Can you relate? We have Christmas parties at school, in our homes and in our churches. We are inundated with TV commercials about Christmas, but it seems like little to do with Jesus and more to do with shopping, giving and getting.
This season I want to try something new. I have been learning about a spiritual discipline called “slowing.” (Now a spiritual discipline is a practice of the faith that draws of closer to Jesus and one in which he practiced.) From what I understand, Jesus practiced “slowing.” He intentionally slowed down his mind and body so that he might be attentive to his Father and people around him (Read Mark 1.35). He didn’t rush, he sat by a well, he walked along the road to Emmaus, he even rested under a fig tree in order to hear from God and meet with others.
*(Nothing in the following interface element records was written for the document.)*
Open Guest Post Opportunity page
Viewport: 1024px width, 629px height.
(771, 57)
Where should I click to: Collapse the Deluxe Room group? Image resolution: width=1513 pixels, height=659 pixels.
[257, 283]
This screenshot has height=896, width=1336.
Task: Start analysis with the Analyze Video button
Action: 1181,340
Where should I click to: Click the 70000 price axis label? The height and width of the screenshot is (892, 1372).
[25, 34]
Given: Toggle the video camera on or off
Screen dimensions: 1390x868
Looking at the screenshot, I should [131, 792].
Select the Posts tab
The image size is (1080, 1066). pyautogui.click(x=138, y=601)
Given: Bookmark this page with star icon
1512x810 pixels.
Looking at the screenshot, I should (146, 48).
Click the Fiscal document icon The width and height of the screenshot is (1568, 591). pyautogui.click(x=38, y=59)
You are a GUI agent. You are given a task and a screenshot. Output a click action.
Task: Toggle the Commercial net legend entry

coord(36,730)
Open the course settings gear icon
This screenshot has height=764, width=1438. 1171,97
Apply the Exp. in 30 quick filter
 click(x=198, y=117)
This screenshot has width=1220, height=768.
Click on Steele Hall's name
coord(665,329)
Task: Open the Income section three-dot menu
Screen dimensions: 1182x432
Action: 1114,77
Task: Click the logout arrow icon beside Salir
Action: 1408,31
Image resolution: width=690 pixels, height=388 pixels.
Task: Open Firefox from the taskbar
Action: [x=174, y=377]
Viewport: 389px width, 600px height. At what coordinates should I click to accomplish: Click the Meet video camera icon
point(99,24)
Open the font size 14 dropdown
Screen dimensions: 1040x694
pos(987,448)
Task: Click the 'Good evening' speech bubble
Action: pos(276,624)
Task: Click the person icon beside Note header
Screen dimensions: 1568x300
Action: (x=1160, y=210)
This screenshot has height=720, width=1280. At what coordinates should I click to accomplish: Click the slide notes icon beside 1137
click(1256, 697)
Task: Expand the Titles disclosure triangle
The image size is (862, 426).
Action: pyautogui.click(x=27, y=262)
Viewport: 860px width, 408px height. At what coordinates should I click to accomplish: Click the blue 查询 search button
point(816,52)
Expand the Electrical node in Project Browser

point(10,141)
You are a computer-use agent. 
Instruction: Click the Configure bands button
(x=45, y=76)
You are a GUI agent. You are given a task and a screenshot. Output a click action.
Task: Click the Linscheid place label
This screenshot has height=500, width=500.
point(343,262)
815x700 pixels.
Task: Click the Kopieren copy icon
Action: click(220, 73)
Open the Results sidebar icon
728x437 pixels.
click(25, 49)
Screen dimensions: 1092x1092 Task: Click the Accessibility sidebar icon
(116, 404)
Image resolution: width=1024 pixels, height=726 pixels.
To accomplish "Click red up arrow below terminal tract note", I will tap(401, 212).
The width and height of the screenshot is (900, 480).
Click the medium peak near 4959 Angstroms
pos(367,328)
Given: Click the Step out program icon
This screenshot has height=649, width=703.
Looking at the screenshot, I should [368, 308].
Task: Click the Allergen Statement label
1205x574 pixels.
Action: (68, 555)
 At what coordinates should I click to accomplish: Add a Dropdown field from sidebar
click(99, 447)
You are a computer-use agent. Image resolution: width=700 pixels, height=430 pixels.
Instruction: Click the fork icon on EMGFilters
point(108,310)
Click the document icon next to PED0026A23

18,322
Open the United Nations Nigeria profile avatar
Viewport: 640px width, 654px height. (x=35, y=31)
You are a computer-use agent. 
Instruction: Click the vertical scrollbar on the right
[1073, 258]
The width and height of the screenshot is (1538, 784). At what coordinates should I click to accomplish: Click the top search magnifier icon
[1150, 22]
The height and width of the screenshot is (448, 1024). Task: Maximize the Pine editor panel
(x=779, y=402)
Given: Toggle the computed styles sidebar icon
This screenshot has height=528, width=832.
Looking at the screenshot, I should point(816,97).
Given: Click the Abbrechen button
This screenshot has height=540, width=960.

I believe this spiritual discipline is exactly what we need to draw us closer into the Lord’s presence this Christmas season. We are to “Be still and know that he is God,” Psalm 46.10. If we can intentionally slow our pace, our bodies, our minds, then our souls will follow. If we can drive our cars a little slower, put our phones down a little quicker, carve out time in our day to spend with Jesus a little sooner then we will begin to practice this ancient but modern faith-practice that pulls us into his presence.
I confess…this will not be easy! I like to run, move fast, be efficient and not delay on what I think is important. But I promise to try if you will. I will physically slow my pace so that my mind might be engaged upon the coming of the Christ this Christmas.
This is how I will prepare for his arrival — Will you?
“O Lord Jesus, I thank you for all our churches and your faithful followers. I thank you for their successes, achievements and their slowness in “being still and knowing that you are God!”. I pray that this Christmas we might be attentive to your Presence, rest in your arms, and rely upon a God who wants nothing more than our hearts. Come now, Holy Spirit, and help us run (or walk) toward you. For you are good and your love endures forever.” Amen and Merry Christmas!